The Department of Energy’s SunShot initiative, launched in 2012 to achieve solar PV costs of $1 per watt, doesn't just concentrate on driving down costs of solar panels and other hardware. Nearly two-thirds of the cost of solar projects come from “soft costs,” such as customer acquisition, permitting and labor.

And then there’s the underappreciated cost of managing the financial risk of solar projects, a process that relies on data. Unfortunately for the solar industry, the data involved in this process doesn’t come in any kind of standardized format, a fact that can add uncertainty, time and cost to every step of this process.

This makes data standardization a worthwhile target of the SunShot initiative. Last month, DOE announced $4 million in grants to develop data interoperability, in the form of the Orange Button initiative. Named after other government-led data standardization projects, like the Blue Button for medical data, and the Green Button for utility and customer energy data, Orange Button aims to bring order to a chaotic and opaque body of solar project data.

“If you’re an investor and you want to increase your allocation to renewable energy, you need to work with your financial institution” to collect the data to justify that investment, said Aaron Smallwood, director of technology operations at the Smart Grid Interoperability Panel (SGIP). “You need to know how the asset is going to perform, how it’s going to look on the balance sheet, what the risk premium is you need to attach to it.”

"There’s no standard way right now for this data to be exchanged,” he said. That’s a problem for solar developers and the real estate and financial partners involved in bringing projects together and the owners and operators of the assets once they’re up and running, he said.

It’s also a problem for the utilities and grid operators on the other side of the interconnection of solar projects -- an issue Smallwood is familiar with from his years directing IT and financial services for Texas grid operator ERCOT prior to joining SGIP last year.

This industry group, which has been managing grid and utility data standardization efforts for years, is taking on the first phase of the Orange Button project with its $615,000 Orange Button grant. This will involve bringing together the various companies, researchers and government parties to decide just what data is critical for standardization, as well as how to go about setting the standards for doing so.

The first step in this 24-month process will come on Thursday, with a public webinar for parties involved in the Orange Button initiative's five working groups: deployment, financial, real estate, solar O&M, and grid integration.

“I’m very interested to get into these working groups and work with the financial community,” Smallwood said. “They all use different data sets now. My suspicion is that it’s being done differently, and that each investor and its advisers have their own methods,” from the most basic spreadsheets to more sophisticated XML-based systems.

The second phase will be led by the SunSpec Alliance, the trade alliance developing standards for solar PV and energy storage systems. Armed with its $1.6 million grant, SunSpec will develop its open solar data exchange (oSDX) system to meet the Orange Button goals.

Phase 3 will put this preceding work to use in “one of the deliverables of the project, which is a solar data exchange,” he said.
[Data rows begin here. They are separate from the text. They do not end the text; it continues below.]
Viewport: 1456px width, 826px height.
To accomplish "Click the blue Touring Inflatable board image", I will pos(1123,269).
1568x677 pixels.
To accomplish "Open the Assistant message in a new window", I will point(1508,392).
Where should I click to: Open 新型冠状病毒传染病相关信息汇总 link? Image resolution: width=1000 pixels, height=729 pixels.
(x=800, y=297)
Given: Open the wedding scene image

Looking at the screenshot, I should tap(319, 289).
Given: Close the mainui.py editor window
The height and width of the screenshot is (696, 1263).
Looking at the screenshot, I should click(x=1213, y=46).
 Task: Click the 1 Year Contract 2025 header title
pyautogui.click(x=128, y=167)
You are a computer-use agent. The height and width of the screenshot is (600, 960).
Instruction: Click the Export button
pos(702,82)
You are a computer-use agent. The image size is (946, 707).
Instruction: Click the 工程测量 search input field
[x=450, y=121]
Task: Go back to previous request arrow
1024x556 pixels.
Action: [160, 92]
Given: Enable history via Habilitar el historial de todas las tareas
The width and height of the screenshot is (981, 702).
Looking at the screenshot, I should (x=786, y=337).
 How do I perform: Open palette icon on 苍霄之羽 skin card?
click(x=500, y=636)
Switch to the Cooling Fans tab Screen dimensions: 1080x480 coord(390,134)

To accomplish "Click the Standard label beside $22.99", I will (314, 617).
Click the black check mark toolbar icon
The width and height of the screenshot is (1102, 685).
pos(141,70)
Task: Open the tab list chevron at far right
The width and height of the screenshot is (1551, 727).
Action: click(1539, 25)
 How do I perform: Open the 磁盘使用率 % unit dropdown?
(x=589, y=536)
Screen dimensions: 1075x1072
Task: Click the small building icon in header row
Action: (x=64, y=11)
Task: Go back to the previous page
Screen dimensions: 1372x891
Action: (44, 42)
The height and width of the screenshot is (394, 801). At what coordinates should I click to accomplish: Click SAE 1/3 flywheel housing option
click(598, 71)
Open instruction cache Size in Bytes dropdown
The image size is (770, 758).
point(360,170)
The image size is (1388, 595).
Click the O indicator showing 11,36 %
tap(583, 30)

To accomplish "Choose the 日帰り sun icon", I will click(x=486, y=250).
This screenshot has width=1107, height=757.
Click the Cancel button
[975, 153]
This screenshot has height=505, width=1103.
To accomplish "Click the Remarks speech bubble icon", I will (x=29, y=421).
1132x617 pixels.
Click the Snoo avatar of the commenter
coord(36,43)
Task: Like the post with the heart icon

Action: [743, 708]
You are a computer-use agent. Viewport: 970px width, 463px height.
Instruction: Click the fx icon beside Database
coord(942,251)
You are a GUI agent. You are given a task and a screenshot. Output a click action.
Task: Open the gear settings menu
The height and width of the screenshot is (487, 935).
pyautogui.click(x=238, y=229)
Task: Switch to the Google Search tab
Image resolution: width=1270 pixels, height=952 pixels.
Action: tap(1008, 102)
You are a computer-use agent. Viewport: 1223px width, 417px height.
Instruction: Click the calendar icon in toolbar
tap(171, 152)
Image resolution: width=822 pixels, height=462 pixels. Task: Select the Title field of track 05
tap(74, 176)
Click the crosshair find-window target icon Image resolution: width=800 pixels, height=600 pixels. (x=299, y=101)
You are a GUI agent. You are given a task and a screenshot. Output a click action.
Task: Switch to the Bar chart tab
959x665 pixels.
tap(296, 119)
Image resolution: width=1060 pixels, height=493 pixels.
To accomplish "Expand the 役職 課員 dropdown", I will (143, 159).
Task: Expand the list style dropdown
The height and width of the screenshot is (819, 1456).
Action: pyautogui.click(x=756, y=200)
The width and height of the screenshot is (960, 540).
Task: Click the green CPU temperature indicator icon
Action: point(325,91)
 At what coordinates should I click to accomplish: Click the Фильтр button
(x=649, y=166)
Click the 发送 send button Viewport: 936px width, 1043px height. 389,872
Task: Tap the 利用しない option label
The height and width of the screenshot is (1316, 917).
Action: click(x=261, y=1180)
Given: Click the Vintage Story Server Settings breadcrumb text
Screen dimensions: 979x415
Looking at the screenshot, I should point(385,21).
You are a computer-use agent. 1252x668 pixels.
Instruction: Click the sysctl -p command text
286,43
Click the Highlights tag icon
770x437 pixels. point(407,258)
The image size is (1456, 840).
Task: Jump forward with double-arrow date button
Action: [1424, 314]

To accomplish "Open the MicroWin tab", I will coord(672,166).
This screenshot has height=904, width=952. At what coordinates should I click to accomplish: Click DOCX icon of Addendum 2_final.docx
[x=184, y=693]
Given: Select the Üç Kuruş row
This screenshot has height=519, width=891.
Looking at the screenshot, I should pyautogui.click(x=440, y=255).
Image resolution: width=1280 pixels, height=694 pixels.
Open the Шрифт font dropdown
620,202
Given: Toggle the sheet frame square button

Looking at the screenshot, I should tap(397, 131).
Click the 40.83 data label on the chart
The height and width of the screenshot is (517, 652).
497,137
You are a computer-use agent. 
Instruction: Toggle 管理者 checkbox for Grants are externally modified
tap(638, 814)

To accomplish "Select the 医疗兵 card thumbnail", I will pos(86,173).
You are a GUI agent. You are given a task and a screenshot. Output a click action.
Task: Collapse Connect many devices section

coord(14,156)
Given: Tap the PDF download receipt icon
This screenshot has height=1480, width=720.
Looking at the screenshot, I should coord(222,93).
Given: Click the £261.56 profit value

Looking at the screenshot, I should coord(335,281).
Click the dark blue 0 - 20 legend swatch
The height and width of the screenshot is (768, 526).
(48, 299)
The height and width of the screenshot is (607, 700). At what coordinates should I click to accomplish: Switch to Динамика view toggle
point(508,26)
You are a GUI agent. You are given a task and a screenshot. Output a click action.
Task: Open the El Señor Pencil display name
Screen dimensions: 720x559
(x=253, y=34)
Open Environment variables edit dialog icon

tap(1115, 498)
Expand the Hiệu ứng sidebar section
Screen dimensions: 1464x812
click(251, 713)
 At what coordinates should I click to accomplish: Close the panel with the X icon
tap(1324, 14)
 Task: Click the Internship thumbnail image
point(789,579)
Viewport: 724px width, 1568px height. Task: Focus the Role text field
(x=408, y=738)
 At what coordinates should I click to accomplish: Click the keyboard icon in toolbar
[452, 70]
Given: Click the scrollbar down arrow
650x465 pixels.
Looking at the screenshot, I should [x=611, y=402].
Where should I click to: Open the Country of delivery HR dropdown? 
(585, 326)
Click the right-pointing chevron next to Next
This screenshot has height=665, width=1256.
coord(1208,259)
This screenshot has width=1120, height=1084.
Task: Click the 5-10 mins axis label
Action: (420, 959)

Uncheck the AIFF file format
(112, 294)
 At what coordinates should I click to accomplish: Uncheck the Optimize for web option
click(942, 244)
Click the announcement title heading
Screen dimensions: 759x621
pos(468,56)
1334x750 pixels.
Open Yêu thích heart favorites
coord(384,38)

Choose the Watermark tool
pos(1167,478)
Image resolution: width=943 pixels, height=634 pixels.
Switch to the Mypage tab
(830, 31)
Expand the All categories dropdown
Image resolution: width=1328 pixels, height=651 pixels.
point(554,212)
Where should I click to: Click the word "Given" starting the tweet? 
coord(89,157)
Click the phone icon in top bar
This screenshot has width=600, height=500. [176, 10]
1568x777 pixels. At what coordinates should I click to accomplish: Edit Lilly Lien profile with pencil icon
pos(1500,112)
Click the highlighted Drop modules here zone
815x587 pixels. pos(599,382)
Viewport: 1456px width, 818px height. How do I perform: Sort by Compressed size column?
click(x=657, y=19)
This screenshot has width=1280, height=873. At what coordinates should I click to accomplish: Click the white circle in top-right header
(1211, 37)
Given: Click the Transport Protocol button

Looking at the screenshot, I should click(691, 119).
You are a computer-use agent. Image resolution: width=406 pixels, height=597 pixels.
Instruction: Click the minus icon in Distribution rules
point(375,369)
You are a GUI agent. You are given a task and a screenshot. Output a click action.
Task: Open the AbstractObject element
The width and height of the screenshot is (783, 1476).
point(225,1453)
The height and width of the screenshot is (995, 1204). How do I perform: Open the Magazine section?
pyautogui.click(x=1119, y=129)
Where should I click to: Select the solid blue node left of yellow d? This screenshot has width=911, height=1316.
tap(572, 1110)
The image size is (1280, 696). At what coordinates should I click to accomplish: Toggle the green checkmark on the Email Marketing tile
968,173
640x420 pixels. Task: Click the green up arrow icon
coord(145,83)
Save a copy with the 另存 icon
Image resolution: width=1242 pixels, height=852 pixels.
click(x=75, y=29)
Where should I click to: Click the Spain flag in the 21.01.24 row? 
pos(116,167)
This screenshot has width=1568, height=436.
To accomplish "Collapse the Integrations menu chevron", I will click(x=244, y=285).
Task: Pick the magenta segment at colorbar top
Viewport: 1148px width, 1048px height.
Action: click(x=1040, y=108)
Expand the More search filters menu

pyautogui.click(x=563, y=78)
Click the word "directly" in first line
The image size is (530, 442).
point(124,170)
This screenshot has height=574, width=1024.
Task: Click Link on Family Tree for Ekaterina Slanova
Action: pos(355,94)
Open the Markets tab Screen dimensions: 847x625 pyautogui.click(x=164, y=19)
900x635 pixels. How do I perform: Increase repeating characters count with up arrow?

The first participant in this phase, data analysis company kWh Analytics, will use its $1 million grant to develop a software tool, dubbed Solar BabelFish, to translate original data formats into data standards built on the Orange Button specifications.

Meanwhile, DOE’s National Renewable Energy Laboratory will use its $400,000 grant to develop tools to convert paper-based solar records to machine readable formats, and establish a marketplace for standardized solar datasets. “Anyone involved in a solar deployment will have this clearinghouse, this place they can go to...swap their data,” Smallwood said.

One of the challenges involved in opening solar project lifecycle data is walking the line between sharing enough information to make the exchange mutually useful, while protecting confidential and competitive data. As SunSpec notes in its oDSX overview, “Commercial enterprises guard information zealously but are willing to disclose and share it with trusted business partners to achieve operational efficiency and financial gain.”

Smallwood agreed that “the hard work, and the meat of the project, is getting the requirements out of all these industry players, and getting them to participate, and building that into good data requirements.” It’s not yet clear how industry participants will determine which aspects of their data should be open, he noted. “We’re going to find out as we go through this process.”